84% households' income declined; Congress cites report, demands relief in GST, taxes, petrol prices
During first two waves of the pandemic, wealth of Indian billionaires increased from Rs 23.14 lakh cr to Rs 53.16 lakh cr. This growth in billionaires' wealth is 86% of the Union Budget for FY 21-22
Days ahead of the Union Budget announcements for FY23, the Congress on Monday alleged that due to the Centres ‘bad economic policy, unemployment rate in the country has gone up to 7 per cent, wholesale inflation rose to 13.56 per cent, rupee fell to 74+ against the US dollar, income of 84 per cent households declined in 2021 while the wealth of some individuals multiplied nine times.
The Congress demanded that like corporate tax was slashed from 30 per cent to 22 per cent, similar reliefs should be provided to the middle and lower-income groups.
The party demanded that the government should reduce petrol and diesel prices by Rs 25 per litre, while GST rates on essential items should be either exempted or rationalised as high rates on these items are ‘regressive'.
Addressing a virtual press conference, Congress spokesperson Gaurav Vallabh quoted the Oxfam India report and said, "The income of 84 per cent of the households in the country declined in 2021, but at the same time the number of Indian billionaires grew from 102 to 142 (39 per cent growth).
"The richest 98 Indians own the same wealth as the bottom 55.2 crore people. During the first two waves of the pandemic, the wealth of Indian billionaires increased from Rs 23.14 lakh crore to Rs 53.16 lakh crore. This growth in the wealth of billionaires (Rs 30.02 lakh crore) is 86 per cent of the Union Budget for FY 21-22 (Rs 34.83 lakh crore)."
He alleged that due to Narendra Modi government's pro-rich policies, there has been continuous increase in indirect taxes (GST), while there has been constant increase in additional tax imposed on fuel, which rose 33 per cent in the first six months of 2020-21 compared to the last year, 79 per cent more than pre-Covid levels.
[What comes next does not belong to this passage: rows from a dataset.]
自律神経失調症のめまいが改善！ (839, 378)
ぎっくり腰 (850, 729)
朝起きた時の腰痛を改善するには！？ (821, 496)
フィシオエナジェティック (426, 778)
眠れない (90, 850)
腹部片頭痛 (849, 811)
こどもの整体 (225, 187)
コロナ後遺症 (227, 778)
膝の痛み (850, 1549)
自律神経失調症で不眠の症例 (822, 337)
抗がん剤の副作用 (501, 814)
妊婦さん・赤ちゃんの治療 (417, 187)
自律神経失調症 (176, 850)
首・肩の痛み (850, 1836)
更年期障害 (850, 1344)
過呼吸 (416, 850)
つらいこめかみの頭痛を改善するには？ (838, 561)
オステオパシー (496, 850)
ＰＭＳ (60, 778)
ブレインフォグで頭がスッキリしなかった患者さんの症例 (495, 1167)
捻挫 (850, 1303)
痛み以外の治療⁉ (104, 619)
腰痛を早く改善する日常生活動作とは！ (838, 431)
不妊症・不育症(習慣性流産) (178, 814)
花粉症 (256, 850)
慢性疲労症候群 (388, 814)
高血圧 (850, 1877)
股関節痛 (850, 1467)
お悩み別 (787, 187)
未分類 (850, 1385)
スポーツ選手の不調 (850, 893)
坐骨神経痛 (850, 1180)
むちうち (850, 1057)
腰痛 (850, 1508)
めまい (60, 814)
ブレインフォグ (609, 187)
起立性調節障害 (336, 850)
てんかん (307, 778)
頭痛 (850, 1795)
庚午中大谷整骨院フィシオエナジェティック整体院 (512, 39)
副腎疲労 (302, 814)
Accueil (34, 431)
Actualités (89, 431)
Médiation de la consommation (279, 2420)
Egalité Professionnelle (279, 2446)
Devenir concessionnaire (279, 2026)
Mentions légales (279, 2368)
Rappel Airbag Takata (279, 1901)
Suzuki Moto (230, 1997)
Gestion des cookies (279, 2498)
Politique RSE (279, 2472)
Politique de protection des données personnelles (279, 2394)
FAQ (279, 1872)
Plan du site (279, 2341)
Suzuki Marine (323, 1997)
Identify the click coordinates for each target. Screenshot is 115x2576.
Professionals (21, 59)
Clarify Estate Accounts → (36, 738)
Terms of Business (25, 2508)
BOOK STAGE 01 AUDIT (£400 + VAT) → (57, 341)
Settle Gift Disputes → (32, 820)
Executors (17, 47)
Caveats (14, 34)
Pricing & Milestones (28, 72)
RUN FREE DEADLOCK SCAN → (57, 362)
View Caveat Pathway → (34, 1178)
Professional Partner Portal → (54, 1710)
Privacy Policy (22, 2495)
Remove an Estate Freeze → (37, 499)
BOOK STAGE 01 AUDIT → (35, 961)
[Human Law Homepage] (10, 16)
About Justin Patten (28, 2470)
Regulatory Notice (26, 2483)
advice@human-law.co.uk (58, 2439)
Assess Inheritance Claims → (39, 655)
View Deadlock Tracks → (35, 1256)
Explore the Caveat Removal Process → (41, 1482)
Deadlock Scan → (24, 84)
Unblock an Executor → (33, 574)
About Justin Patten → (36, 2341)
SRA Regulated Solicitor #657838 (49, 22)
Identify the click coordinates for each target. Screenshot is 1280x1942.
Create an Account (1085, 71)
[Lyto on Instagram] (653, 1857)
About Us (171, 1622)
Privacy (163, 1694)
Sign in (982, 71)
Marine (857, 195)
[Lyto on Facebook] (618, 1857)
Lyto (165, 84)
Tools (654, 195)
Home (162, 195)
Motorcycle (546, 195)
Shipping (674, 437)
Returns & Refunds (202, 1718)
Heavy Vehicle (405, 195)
The lowering of corporate taxes from 30 per cent to 22 per cent resulted in a loss of Rs 1.5 lakh crore, contributing to India's fiscal deficit, he alleged.
These trends show that the poor, marginalised and middle class paid high taxes despite going through the raging pandemic while the rich made more money, he said.
More than 4.6 crore Indians are estimated to have fallen into extreme poverty in 2020, nearly half of the global new poor, according to the United Nations, Vallabh alleged.